TAMPA — Hillsborough County school officials said Tuesday that they are willing to enlist an unlikely ally — charter schools — as they tackle a looming financial crunch brought on by growth in the coming years.
With the district facing at least $1 billion in construction needs on top of close to another $1 billion in debt, School Board chairwoman Cindy Stuart said, "I think this is an amazing opportunity for us to, as much as I don't want to say it out loud, partner with charters."
Board member Melissa Snively agreed: "We absolutely are going to need charter schools as a choice for our students and a way to help with our capacity issues."
Their statements followed a half-dozen other ideas, including portable classrooms, double sessions, leasing instead of building new schools and fashioning new high schools that might not offer a full menu of sports and clubs.
It's simple math, according to a new report from the Tindale Oliver consulting firm: New housing is quickly populating the once-rural pastures of south Hillsborough in particular, with forecasts for 10,000 new permits each year through 2032.
Kids in the new homes will fill as many as 38 schools. And while there are empty seats in existing schools, they're located largely in older neighborhoods in the urban core and the northwest.
In almost any scenario, the district will have to go even deeper into debt if it's to build enough to meet demand. Hence the need for stopgap measures, including friendly relations with the charter sector.

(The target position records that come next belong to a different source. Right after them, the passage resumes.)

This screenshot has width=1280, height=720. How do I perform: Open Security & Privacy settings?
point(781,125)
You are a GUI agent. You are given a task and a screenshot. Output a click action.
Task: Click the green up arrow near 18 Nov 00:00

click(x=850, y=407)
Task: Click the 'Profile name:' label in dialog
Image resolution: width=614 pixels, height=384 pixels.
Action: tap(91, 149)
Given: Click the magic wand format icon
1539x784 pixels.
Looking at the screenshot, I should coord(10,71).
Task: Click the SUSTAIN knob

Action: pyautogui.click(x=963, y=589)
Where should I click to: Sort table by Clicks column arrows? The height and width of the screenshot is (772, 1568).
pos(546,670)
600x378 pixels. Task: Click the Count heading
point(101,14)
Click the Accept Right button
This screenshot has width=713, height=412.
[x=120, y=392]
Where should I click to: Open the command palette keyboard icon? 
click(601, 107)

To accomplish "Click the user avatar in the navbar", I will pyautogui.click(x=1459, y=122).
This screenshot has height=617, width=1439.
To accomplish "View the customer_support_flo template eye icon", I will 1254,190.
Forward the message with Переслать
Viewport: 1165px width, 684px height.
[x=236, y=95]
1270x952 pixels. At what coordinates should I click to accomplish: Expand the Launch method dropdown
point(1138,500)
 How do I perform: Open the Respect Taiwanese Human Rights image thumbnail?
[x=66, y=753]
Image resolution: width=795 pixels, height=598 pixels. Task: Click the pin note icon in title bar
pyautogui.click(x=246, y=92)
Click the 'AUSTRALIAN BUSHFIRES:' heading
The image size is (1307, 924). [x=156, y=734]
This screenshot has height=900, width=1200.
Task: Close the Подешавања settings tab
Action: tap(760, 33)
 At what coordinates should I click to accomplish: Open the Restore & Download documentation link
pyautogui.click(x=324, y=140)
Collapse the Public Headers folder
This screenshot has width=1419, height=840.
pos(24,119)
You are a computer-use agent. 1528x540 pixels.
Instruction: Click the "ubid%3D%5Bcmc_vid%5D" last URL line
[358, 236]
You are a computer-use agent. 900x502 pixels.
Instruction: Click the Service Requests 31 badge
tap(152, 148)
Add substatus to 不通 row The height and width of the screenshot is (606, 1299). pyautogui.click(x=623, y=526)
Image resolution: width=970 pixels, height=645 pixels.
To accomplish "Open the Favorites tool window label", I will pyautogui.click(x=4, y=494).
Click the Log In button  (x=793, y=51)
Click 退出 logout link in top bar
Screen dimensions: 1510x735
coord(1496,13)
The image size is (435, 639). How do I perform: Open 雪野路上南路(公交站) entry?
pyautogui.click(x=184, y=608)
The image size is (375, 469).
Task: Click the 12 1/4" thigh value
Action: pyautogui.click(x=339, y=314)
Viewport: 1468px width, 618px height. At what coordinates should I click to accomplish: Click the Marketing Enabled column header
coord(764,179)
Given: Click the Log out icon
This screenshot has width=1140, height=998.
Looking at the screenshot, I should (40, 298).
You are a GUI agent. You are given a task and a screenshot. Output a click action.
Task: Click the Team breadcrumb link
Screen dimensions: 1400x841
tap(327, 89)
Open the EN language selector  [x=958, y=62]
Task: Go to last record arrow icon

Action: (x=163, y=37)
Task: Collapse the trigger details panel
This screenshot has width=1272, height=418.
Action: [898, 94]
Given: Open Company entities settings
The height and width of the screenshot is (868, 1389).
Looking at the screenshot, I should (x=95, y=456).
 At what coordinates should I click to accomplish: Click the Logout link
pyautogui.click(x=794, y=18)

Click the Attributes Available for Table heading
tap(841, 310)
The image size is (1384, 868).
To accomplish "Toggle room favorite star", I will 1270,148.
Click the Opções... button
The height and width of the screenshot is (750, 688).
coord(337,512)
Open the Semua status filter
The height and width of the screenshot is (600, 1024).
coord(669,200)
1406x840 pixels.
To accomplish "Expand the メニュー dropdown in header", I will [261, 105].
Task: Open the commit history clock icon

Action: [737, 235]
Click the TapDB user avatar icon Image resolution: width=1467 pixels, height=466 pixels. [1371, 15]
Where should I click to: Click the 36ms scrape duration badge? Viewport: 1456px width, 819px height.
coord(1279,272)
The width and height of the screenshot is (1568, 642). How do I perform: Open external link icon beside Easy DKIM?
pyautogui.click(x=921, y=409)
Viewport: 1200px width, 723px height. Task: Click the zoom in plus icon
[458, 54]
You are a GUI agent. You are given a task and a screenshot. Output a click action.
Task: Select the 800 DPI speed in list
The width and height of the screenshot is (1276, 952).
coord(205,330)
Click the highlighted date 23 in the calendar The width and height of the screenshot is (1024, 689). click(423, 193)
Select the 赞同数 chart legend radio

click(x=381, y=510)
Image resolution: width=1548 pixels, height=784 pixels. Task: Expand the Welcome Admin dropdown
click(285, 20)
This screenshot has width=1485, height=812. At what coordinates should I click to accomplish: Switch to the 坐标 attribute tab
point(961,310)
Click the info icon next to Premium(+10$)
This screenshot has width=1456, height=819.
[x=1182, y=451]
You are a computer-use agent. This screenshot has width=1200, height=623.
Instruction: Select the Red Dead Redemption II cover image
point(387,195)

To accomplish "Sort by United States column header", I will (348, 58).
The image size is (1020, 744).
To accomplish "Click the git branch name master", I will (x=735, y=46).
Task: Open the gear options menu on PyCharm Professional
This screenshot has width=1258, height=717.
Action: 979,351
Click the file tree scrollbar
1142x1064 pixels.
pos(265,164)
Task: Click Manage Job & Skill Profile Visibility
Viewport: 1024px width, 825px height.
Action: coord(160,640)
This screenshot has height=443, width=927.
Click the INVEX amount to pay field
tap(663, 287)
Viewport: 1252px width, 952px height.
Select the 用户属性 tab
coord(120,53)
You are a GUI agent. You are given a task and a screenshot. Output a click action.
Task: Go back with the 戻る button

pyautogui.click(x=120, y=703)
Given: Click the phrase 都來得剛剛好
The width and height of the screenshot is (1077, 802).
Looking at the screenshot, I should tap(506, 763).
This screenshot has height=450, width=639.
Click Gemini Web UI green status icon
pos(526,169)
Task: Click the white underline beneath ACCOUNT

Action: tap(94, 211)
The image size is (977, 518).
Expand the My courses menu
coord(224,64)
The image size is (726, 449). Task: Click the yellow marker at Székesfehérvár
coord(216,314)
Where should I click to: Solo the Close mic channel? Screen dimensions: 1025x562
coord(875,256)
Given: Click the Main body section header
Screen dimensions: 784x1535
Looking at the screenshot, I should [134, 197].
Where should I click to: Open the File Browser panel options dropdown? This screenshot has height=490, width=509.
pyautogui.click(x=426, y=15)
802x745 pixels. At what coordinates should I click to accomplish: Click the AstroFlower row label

Charter schools use state tax dollars but are operated independently, often by for-profit companies like Fort Lauderdale-based Charter Schools USA. That company manages two popular south Hillsborough schools: Winthrop, with a long wait list, and SouthShore Academy, which had 754 students soon after opening in 2016.
Warming up to charter schools isn't new for the current board and administration. That posture began two years ago, when superintendent Jeff Eakins replaced MaryEllen Elia, who had taken a hard line with charters. Almost immediately, administrators settled a dispute with a longtime charter adversary and described a posture of collaborating with the providers on issues such as where they would locate.
Stephanie Baxter-Jenkins, executive director of the Hillsborough Classroom Teachers Association, wasn't happy to hear the board members' statements Tuesday.
"I guess I understand where people have to leave that door open for legitimate financial reasons," she said.
"However, what really ought to be happening is that our publicly elected School Board ought to be standing up and fighting for traditional public schools to get the appropriate funding. If we believe that our public schools provide the best possible education, and meet the highest accountability standards, why on earth would we simply say we just can't do anything to have enough space?"
District leaders, who also are meeting with legislators to discuss funding issues, made it clear that they must explore every reasonable alternative.
It will take three years to raise enough money to build a new high school to relieve overcrowding at schools such as Lennard and East Bay, which have or are getting classroom additions, chief operating officer Chris Farkas told the board.
A high school costs $66 million to build. The Tindale Oliver forecast calls for at least six.
The board was evenly divided on the question of whether the time is right to push a sales tax hike, as has happened in other counties. Board member Susan Valdes suggested the board meet with the County Commission, the body that could raise impact fees imposed on developers, and with city officials.
The members also agreed to discuss their growth needs at another workshop.